▸ **Activity**: Answer with one number: the count of lines in this material that hold the word "gear".

▸ **Task material**:
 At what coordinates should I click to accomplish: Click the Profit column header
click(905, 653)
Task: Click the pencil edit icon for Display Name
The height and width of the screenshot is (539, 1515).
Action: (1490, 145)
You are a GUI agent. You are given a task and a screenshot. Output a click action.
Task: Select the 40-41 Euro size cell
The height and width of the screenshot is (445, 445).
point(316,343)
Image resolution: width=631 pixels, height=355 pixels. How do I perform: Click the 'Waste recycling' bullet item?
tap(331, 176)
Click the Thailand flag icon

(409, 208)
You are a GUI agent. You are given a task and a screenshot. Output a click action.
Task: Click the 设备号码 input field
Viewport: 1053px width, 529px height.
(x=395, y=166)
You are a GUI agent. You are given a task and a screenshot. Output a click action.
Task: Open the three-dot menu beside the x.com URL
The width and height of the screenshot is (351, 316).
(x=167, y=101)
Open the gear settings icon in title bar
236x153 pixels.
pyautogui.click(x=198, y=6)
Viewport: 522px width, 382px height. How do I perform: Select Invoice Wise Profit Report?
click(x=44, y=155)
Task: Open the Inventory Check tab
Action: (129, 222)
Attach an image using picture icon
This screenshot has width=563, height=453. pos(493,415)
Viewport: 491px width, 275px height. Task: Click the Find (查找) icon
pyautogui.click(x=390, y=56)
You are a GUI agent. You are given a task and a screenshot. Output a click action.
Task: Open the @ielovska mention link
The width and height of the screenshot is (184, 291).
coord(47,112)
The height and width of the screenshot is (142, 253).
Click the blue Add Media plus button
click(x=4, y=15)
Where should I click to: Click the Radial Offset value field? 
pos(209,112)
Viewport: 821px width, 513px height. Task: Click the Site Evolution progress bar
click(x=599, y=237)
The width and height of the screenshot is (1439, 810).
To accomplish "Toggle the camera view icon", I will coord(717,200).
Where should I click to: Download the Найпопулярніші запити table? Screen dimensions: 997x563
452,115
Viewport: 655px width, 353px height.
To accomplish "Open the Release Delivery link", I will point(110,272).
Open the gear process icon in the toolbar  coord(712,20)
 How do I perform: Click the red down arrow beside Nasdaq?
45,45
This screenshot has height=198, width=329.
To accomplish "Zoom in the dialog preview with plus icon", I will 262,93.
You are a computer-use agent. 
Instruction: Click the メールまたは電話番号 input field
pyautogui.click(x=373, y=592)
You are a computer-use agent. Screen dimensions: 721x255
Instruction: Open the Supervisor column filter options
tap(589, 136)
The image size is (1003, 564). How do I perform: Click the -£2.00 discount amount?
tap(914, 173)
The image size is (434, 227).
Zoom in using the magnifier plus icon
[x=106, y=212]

▸ **Expected output**: 2